*** Block opens ***

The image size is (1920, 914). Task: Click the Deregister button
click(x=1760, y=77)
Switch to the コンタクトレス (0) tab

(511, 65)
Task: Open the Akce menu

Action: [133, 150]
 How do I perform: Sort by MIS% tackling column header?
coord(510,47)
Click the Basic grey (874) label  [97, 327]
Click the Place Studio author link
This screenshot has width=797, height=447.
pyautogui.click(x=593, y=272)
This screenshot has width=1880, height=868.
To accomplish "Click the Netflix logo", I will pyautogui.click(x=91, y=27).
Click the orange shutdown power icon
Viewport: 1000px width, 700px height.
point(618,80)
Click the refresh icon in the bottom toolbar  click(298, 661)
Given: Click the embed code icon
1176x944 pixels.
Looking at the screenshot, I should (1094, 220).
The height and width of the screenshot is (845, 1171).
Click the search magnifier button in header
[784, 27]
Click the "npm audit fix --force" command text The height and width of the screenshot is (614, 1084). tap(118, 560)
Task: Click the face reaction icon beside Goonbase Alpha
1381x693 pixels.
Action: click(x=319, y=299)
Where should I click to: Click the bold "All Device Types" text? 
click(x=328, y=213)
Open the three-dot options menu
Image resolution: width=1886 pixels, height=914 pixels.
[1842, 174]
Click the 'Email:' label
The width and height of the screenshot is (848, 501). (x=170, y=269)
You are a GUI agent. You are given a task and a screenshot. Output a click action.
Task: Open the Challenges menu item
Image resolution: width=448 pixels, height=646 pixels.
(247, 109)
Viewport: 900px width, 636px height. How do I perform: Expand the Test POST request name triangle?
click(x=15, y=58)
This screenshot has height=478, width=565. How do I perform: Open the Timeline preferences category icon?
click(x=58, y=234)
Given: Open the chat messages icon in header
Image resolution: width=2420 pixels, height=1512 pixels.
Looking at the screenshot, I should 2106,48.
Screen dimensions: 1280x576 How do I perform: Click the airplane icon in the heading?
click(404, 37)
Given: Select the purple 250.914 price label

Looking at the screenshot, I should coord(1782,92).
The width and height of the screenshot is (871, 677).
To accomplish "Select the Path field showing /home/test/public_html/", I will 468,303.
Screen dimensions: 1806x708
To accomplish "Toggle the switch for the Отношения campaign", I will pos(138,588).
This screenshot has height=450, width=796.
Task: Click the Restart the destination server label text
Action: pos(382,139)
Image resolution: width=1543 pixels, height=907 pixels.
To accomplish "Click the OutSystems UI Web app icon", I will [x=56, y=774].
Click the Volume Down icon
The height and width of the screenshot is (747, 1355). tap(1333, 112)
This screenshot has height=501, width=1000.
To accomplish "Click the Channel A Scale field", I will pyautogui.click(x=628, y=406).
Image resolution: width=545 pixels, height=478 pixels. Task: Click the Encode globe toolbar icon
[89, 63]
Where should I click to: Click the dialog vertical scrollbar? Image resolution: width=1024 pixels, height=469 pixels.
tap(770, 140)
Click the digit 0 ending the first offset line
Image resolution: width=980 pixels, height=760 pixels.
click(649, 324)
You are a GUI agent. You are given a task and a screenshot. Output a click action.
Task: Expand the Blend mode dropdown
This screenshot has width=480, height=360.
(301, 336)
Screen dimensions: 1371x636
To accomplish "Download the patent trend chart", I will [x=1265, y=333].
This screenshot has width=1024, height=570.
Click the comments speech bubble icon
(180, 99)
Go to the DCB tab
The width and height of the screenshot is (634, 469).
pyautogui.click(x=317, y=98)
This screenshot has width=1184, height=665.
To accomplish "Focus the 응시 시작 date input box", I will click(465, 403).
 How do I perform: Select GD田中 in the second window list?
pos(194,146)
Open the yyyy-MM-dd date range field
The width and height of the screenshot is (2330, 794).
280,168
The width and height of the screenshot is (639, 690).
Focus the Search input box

*** Block closes ***

Task details
An exact repeat of all the records is required.

Your response
The image size is (1920, 914). Task: Click the Deregister button
click(x=1760, y=77)
Switch to the コンタクトレス (0) tab

(511, 65)
Task: Open the Akce menu

Action: [133, 150]
 How do I perform: Sort by MIS% tackling column header?
coord(510,47)
Click the Basic grey (874) label  [97, 327]
Click the Place Studio author link
This screenshot has width=797, height=447.
pyautogui.click(x=593, y=272)
This screenshot has width=1880, height=868.
To accomplish "Click the Netflix logo", I will pyautogui.click(x=91, y=27).
Click the orange shutdown power icon
Viewport: 1000px width, 700px height.
point(618,80)
Click the refresh icon in the bottom toolbar  click(298, 661)
Given: Click the embed code icon
1176x944 pixels.
Looking at the screenshot, I should (1094, 220).
The height and width of the screenshot is (845, 1171).
Click the search magnifier button in header
[784, 27]
Click the "npm audit fix --force" command text The height and width of the screenshot is (614, 1084). tap(118, 560)
Task: Click the face reaction icon beside Goonbase Alpha
1381x693 pixels.
Action: click(x=319, y=299)
Where should I click to: Click the bold "All Device Types" text? 
click(x=328, y=213)
Open the three-dot options menu
Image resolution: width=1886 pixels, height=914 pixels.
[1842, 174]
Click the 'Email:' label
The width and height of the screenshot is (848, 501). (x=170, y=269)
You are a GUI agent. You are given a task and a screenshot. Output a click action.
Task: Open the Challenges menu item
Image resolution: width=448 pixels, height=646 pixels.
(247, 109)
Viewport: 900px width, 636px height. How do I perform: Expand the Test POST request name triangle?
click(x=15, y=58)
This screenshot has height=478, width=565. How do I perform: Open the Timeline preferences category icon?
click(x=58, y=234)
Given: Open the chat messages icon in header
Image resolution: width=2420 pixels, height=1512 pixels.
Looking at the screenshot, I should 2106,48.
Screen dimensions: 1280x576 How do I perform: Click the airplane icon in the heading?
click(404, 37)
Given: Select the purple 250.914 price label

Looking at the screenshot, I should coord(1782,92).
The width and height of the screenshot is (871, 677).
To accomplish "Select the Path field showing /home/test/public_html/", I will 468,303.
Screen dimensions: 1806x708
To accomplish "Toggle the switch for the Отношения campaign", I will pos(138,588).
This screenshot has height=450, width=796.
Task: Click the Restart the destination server label text
Action: pos(382,139)
Image resolution: width=1543 pixels, height=907 pixels.
To accomplish "Click the OutSystems UI Web app icon", I will [x=56, y=774].
Click the Volume Down icon
The height and width of the screenshot is (747, 1355). tap(1333, 112)
This screenshot has height=501, width=1000.
To accomplish "Click the Channel A Scale field", I will pyautogui.click(x=628, y=406).
Image resolution: width=545 pixels, height=478 pixels. Task: Click the Encode globe toolbar icon
[89, 63]
Where should I click to: Click the dialog vertical scrollbar? Image resolution: width=1024 pixels, height=469 pixels.
tap(770, 140)
Click the digit 0 ending the first offset line
Image resolution: width=980 pixels, height=760 pixels.
click(649, 324)
You are a GUI agent. You are given a task and a screenshot. Output a click action.
Task: Expand the Blend mode dropdown
This screenshot has width=480, height=360.
(301, 336)
Screen dimensions: 1371x636
To accomplish "Download the patent trend chart", I will [x=1265, y=333].
This screenshot has width=1024, height=570.
Click the comments speech bubble icon
(180, 99)
Go to the DCB tab
The width and height of the screenshot is (634, 469).
pyautogui.click(x=317, y=98)
This screenshot has width=1184, height=665.
To accomplish "Focus the 응시 시작 date input box", I will click(465, 403).
 How do I perform: Select GD田中 in the second window list?
pos(194,146)
Open the yyyy-MM-dd date range field
The width and height of the screenshot is (2330, 794).
280,168
The width and height of the screenshot is (639, 690).
Focus the Search input box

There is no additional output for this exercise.